The "experts" believe the images are real, and establish that Noonan and Earhart were in Japanese custody. Everything else presented as evidence has been known for a long time. The images simply tend to substantiate the previous evidence (or allegations) of Japanese capture and possibly execution of the two Americans.
 
[sarcasm]Come on, the Japanese NEVER executed civilians!

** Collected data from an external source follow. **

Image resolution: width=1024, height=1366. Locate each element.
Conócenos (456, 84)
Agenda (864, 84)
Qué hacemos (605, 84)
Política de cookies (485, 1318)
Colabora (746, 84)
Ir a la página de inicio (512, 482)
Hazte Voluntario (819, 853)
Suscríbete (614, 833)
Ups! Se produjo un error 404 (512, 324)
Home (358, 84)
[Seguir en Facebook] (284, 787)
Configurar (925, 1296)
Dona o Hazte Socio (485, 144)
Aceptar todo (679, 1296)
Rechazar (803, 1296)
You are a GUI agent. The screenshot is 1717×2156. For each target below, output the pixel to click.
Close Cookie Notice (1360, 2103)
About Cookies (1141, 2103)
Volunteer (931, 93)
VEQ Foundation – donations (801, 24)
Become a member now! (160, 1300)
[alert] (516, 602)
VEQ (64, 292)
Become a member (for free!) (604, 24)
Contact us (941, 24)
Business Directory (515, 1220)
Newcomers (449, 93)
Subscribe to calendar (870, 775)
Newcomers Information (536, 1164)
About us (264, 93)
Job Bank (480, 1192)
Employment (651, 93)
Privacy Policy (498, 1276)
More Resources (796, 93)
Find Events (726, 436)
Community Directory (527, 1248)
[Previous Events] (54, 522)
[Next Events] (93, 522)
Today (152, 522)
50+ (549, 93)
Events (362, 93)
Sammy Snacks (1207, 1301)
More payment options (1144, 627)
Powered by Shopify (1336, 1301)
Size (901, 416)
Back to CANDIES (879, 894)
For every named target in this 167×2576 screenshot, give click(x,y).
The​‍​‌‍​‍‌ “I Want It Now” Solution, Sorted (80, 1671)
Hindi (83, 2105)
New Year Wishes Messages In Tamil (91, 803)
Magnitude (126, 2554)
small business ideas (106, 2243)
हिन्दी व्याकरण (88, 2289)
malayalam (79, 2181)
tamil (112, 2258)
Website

And besides, if they did, FDR "tricked" them into doing it![/sarcasm]
 
As DWalt says the only new info is the picture. The eye witness accounts have been around for a while and its hard to prove or disprove them. My biggest problem is that Noonan was supposed to be one of the best navigators in the country if not the world. He plotted the courses for the china clipper aircraft that spanned the pacific in the '30's. I can't quite believe he could be that off in not allowing for the cross wind as they claim. Thats what dead reconing is about. I do think the Japanese had them along with the hawaii clipper that vanished about a year later on a flight across the pacific. Given the military and political stuff going on at the time it makes sense the US wouldn't want to disclose it broke the Japanese codes.
 
I remember a few years ago I watched a documentary on some old lady that claimed she was Anastasia. It had a ton of "compelling evidence" including an expert that compared her ear shape, something that he touted was as much of an exclusive identifier as fingerprints, to that found in pictures of the young Czarina. The old long lost Anastasia and the true young Anastasia ears were a perfect match when overlaid!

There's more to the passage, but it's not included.